• [Data to process]:
'''
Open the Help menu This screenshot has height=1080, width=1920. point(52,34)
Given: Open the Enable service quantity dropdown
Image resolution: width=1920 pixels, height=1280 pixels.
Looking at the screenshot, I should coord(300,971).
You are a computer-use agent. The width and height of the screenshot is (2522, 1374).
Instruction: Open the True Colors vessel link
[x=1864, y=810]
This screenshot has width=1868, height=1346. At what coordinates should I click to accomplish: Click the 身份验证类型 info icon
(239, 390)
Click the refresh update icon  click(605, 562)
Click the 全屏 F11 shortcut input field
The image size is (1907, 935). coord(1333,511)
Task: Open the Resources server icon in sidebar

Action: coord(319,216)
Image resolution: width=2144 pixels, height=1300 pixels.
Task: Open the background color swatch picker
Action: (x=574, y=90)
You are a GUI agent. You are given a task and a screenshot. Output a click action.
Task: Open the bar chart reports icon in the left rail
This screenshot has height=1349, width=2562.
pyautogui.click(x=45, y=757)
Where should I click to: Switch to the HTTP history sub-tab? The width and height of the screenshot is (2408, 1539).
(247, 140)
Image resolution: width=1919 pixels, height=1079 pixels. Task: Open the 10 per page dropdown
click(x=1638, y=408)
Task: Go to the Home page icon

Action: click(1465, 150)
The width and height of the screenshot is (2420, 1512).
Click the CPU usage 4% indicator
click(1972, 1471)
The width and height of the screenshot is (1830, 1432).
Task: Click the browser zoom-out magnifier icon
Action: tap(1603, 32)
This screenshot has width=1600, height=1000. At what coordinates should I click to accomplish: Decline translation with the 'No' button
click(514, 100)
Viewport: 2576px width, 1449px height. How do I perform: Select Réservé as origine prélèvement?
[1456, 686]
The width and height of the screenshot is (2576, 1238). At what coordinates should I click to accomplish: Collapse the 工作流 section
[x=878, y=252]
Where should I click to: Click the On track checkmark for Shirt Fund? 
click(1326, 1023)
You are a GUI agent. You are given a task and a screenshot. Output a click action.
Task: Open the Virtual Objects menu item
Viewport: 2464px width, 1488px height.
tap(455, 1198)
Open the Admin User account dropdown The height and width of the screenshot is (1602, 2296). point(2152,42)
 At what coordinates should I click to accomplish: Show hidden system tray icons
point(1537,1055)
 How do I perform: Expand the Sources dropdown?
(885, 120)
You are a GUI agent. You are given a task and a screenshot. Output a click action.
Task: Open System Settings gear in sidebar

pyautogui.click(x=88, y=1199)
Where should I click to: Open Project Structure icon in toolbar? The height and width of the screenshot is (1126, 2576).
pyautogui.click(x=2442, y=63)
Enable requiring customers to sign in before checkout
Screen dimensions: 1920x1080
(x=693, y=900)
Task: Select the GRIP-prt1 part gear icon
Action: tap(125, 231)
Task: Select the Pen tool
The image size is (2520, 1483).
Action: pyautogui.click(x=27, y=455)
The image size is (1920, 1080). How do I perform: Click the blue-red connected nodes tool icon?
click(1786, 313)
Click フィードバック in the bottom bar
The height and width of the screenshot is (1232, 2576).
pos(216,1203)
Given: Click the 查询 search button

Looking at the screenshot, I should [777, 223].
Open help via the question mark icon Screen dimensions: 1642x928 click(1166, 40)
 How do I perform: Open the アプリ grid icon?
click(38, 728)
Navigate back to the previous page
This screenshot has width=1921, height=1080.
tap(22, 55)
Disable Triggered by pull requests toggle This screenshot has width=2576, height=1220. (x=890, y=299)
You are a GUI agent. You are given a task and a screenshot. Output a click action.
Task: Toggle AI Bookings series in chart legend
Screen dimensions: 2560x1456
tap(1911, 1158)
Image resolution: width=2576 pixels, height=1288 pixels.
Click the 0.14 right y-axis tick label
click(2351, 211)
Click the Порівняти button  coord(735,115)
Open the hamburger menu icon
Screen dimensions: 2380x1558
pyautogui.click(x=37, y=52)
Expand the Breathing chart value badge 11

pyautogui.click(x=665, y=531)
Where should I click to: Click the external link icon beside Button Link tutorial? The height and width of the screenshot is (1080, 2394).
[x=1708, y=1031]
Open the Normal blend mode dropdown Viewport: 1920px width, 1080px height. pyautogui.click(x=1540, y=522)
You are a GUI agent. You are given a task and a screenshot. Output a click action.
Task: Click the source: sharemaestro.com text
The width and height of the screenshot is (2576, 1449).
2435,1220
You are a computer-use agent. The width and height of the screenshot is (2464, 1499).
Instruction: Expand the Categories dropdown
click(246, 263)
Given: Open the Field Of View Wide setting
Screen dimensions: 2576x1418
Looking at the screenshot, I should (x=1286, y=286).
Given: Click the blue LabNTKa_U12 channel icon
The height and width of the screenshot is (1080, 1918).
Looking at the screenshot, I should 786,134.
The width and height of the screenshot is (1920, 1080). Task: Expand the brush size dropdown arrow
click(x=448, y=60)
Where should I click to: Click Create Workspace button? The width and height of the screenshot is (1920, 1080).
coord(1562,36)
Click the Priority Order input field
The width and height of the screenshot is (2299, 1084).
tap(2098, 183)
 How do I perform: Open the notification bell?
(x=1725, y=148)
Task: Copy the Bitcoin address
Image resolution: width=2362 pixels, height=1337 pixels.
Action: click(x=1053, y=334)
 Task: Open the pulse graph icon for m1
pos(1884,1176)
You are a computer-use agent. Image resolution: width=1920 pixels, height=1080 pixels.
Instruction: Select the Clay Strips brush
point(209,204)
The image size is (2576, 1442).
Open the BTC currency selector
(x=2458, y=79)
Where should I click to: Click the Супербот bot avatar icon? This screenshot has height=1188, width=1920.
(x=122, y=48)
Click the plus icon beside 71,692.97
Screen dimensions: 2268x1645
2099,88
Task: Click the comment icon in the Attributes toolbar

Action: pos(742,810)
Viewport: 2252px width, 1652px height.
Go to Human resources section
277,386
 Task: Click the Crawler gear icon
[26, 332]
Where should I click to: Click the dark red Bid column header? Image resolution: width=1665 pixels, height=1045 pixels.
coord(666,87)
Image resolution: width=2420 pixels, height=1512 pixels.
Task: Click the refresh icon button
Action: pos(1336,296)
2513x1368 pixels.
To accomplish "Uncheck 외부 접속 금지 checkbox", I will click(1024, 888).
'''
• [Problem]:
Could you print every record above exactly as it appears?

• [Written response]:
Open the Help menu This screenshot has height=1080, width=1920. point(52,34)
Given: Open the Enable service quantity dropdown
Image resolution: width=1920 pixels, height=1280 pixels.
Looking at the screenshot, I should coord(300,971).
You are a computer-use agent. The width and height of the screenshot is (2522, 1374).
Instruction: Open the True Colors vessel link
[x=1864, y=810]
This screenshot has width=1868, height=1346. At what coordinates should I click to accomplish: Click the 身份验证类型 info icon
(239, 390)
Click the refresh update icon  click(605, 562)
Click the 全屏 F11 shortcut input field
The image size is (1907, 935). coord(1333,511)
Task: Open the Resources server icon in sidebar

Action: coord(319,216)
Image resolution: width=2144 pixels, height=1300 pixels.
Task: Open the background color swatch picker
Action: (x=574, y=90)
You are a GUI agent. You are given a task and a screenshot. Output a click action.
Task: Open the bar chart reports icon in the left rail
This screenshot has height=1349, width=2562.
pyautogui.click(x=45, y=757)
Where should I click to: Switch to the HTTP history sub-tab? The width and height of the screenshot is (2408, 1539).
(247, 140)
Image resolution: width=1919 pixels, height=1079 pixels. Task: Open the 10 per page dropdown
click(x=1638, y=408)
Task: Go to the Home page icon

Action: click(1465, 150)
The width and height of the screenshot is (2420, 1512).
Click the CPU usage 4% indicator
click(1972, 1471)
The width and height of the screenshot is (1830, 1432).
Task: Click the browser zoom-out magnifier icon
Action: tap(1603, 32)
This screenshot has width=1600, height=1000. At what coordinates should I click to accomplish: Decline translation with the 'No' button
click(514, 100)
Viewport: 2576px width, 1449px height. How do I perform: Select Réservé as origine prélèvement?
[1456, 686]
The width and height of the screenshot is (2576, 1238). At what coordinates should I click to accomplish: Collapse the 工作流 section
[x=878, y=252]
Where should I click to: Click the On track checkmark for Shirt Fund? 
click(1326, 1023)
You are a GUI agent. You are given a task and a screenshot. Output a click action.
Task: Open the Virtual Objects menu item
Viewport: 2464px width, 1488px height.
tap(455, 1198)
Open the Admin User account dropdown The height and width of the screenshot is (1602, 2296). point(2152,42)
 At what coordinates should I click to accomplish: Show hidden system tray icons
point(1537,1055)
 How do I perform: Expand the Sources dropdown?
(885, 120)
You are a GUI agent. You are given a task and a screenshot. Output a click action.
Task: Open System Settings gear in sidebar

pyautogui.click(x=88, y=1199)
Where should I click to: Open Project Structure icon in toolbar? The height and width of the screenshot is (1126, 2576).
pyautogui.click(x=2442, y=63)
Enable requiring customers to sign in before checkout
Screen dimensions: 1920x1080
(x=693, y=900)
Task: Select the GRIP-prt1 part gear icon
Action: tap(125, 231)
Task: Select the Pen tool
The image size is (2520, 1483).
Action: pyautogui.click(x=27, y=455)
The image size is (1920, 1080). How do I perform: Click the blue-red connected nodes tool icon?
click(1786, 313)
Click フィードバック in the bottom bar
The height and width of the screenshot is (1232, 2576).
pos(216,1203)
Given: Click the 查询 search button

Looking at the screenshot, I should [777, 223].
Open help via the question mark icon Screen dimensions: 1642x928 click(1166, 40)
 How do I perform: Open the アプリ grid icon?
click(38, 728)
Navigate back to the previous page
This screenshot has width=1921, height=1080.
tap(22, 55)
Disable Triggered by pull requests toggle This screenshot has width=2576, height=1220. (x=890, y=299)
You are a GUI agent. You are given a task and a screenshot. Output a click action.
Task: Toggle AI Bookings series in chart legend
Screen dimensions: 2560x1456
tap(1911, 1158)
Image resolution: width=2576 pixels, height=1288 pixels.
Click the 0.14 right y-axis tick label
click(2351, 211)
Click the Порівняти button  coord(735,115)
Open the hamburger menu icon
Screen dimensions: 2380x1558
pyautogui.click(x=37, y=52)
Expand the Breathing chart value badge 11

pyautogui.click(x=665, y=531)
Where should I click to: Click the external link icon beside Button Link tutorial? The height and width of the screenshot is (1080, 2394).
[x=1708, y=1031]
Open the Normal blend mode dropdown Viewport: 1920px width, 1080px height. pyautogui.click(x=1540, y=522)
You are a GUI agent. You are given a task and a screenshot. Output a click action.
Task: Click the source: sharemaestro.com text
The width and height of the screenshot is (2576, 1449).
2435,1220
You are a computer-use agent. The width and height of the screenshot is (2464, 1499).
Instruction: Expand the Categories dropdown
click(246, 263)
Given: Open the Field Of View Wide setting
Screen dimensions: 2576x1418
Looking at the screenshot, I should (x=1286, y=286).
Given: Click the blue LabNTKa_U12 channel icon
The height and width of the screenshot is (1080, 1918).
Looking at the screenshot, I should 786,134.
The width and height of the screenshot is (1920, 1080). Task: Expand the brush size dropdown arrow
click(x=448, y=60)
Where should I click to: Click Create Workspace button? The width and height of the screenshot is (1920, 1080).
coord(1562,36)
Click the Priority Order input field
The width and height of the screenshot is (2299, 1084).
tap(2098, 183)
 How do I perform: Open the notification bell?
(x=1725, y=148)
Task: Copy the Bitcoin address
Image resolution: width=2362 pixels, height=1337 pixels.
Action: click(x=1053, y=334)
 Task: Open the pulse graph icon for m1
pos(1884,1176)
You are a computer-use agent. Image resolution: width=1920 pixels, height=1080 pixels.
Instruction: Select the Clay Strips brush
point(209,204)
The image size is (2576, 1442).
Open the BTC currency selector
(x=2458, y=79)
Where should I click to: Click the Супербот bot avatar icon? This screenshot has height=1188, width=1920.
(x=122, y=48)
Click the plus icon beside 71,692.97
Screen dimensions: 2268x1645
2099,88
Task: Click the comment icon in the Attributes toolbar

Action: pos(742,810)
Viewport: 2252px width, 1652px height.
Go to Human resources section
277,386
 Task: Click the Crawler gear icon
[26, 332]
Where should I click to: Click the dark red Bid column header? Image resolution: width=1665 pixels, height=1045 pixels.
coord(666,87)
Image resolution: width=2420 pixels, height=1512 pixels.
Task: Click the refresh icon button
Action: pos(1336,296)
2513x1368 pixels.
To accomplish "Uncheck 외부 접속 금지 checkbox", I will click(1024, 888).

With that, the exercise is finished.